Hi,
I have installed gcc-6.3.0 with support for OpenACC and OpenMP for
NVIDIA Quadro K2200 on my "SUSE Linux Enterprise Server 12.2 (x86_64)".
We use CUDA Toolkit 8.0. I've implemented a small program to compute
a dot product with OpenMP device pragmas. Unfortunately, my program
doesn't recognize my NVIDIA GPU.
loki OpenACC 272 gcc -fopenmp dot_prod_accel_OpenMP.c
loki OpenACC 273 a.out
Number of processors: 24
Number of devices: 0
Default device: 0
Execution on host device: yes
sum = 6.000000e+08
loki OpenACC 274
I used the following command to configure "gcc".
loki OpenACC 214 gcc -v
Using built-in specs.
COLLECT_GCC=gcc
COLLECT_LTO_WRAPPER=/usr/local/gcc-6.3.0_accel/libexec/gcc/x86_64-pc-linux-gnu/6.3.0/lto-wrapper
OFFLOAD_TARGET_NAMES=nvptx-none
Target: x86_64-pc-linux-gnu
Configured with: ../gcc-6.3.0/configure --prefix=/usr/local/gcc-6.3.0_accel
--build=x86_64-pc-linux-gnu --host=x86_64-pc-linux-gnu
--target=x86_64-pc-linux-gnu
--enable-offload-targets=nvptx-none=/usr/local/gcc-6.3.0_accel/bin
--with-cuda-driver=/usr/local/cuda/ --enable-languages=c,c++,fortran,lto
--enable-nls --enable-threads=posix --with-gmp-lib=/usr/local/lib64
--with-gmp-include=/usr/local/include --with-mpfr-lib=/usr/local/lib64
--with-mpfr-include=/usr/local/include --with-mpc-lib=/usr/local/lib64
--with-mpc-include=/usr/local/include --with-isl-lib=/usr/local/lib64
--with-isl-include=/usr/local/include
Thread model: posix
gcc version 6.3.0 (GCC)
loki OpenACC 215
Is something wrong with my program, do I need different/more command
line options, or doesn't gcc support offloading to a NVIDIA GPU with
OpenMP device pragmas? Thank you very much for any help in advance.
Kind regards
Siegmar
/* gcc -fopenmp -o dot_prod_accel_OpenMP_gcc dot_prod_accel_OpenMP.c
*
*/
#include <stdio.h>
#include <stdlib.h>
#ifdef _OPENMP
#include <omp.h>
#endif
#define VECTOR_SIZE 100000000 /* vector size (10^8) */
/* heap memory to avoid a segmentation fault due to a stack overflow */
double a[VECTOR_SIZE], /* vectors for dot product */
b[VECTOR_SIZE];
int main (void)
{
double sum;
/* initialize vectors */
#pragma omp target map (from: a, b)
#pragma omp parallel for default(none) shared(a, b)

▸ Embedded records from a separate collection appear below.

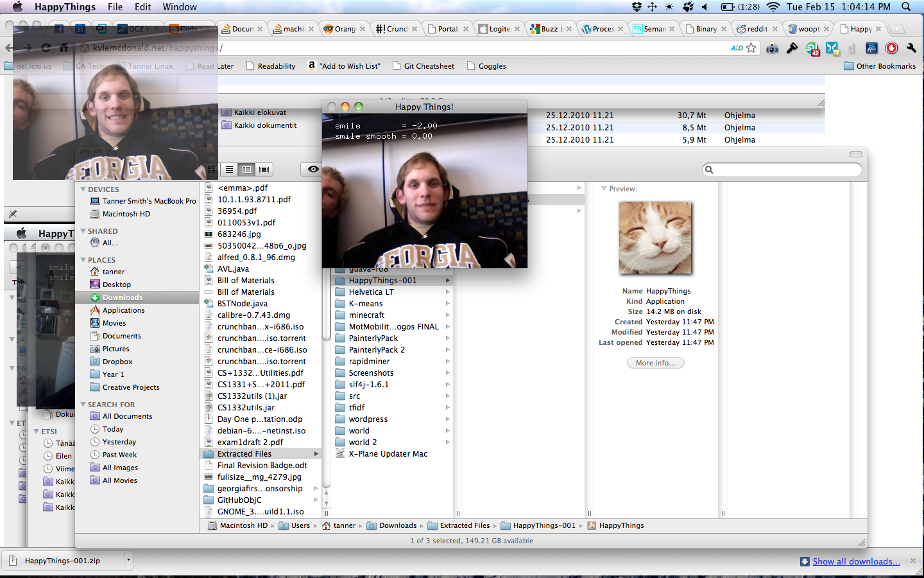Click the StumbleUpon extension icon
The height and width of the screenshot is (578, 924).
[812, 48]
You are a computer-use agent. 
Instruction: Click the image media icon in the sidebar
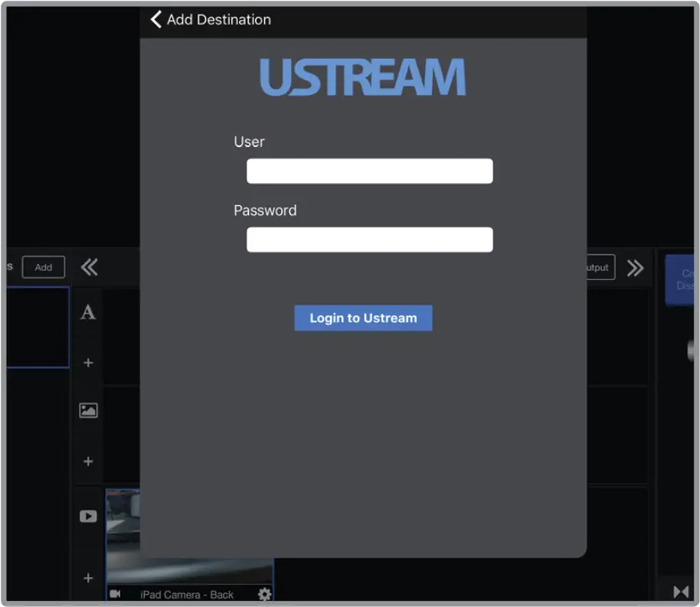coord(88,410)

for (int i = 0; i < VECTOR_SIZE; ++i)
{
a[i] = 2.0;
b[i] = 3.0;
}
#ifdef _OPENMP
printf ("Number of processors: %d\n"
"Number of devices: %d\n"
"Default device: %d\n"
"Execution on host device: %s\n",
omp_get_num_procs (), omp_get_num_devices (),
omp_get_default_device (),
(omp_is_initial_device ()) ? "yes" : "no");
#endif
/* compute dot product */
sum = 0.0;
#pragma omp target map(to:a,b), map(tofrom:sum)
#pragma omp parallel for default(none) shared(a, b) reduction(+:sum)
for (int i = 0; i < VECTOR_SIZE; ++i)
{
sum += a[i] * b[i];
}
printf ("sum = %e\n", sum);
return EXIT_SUCCESS;
}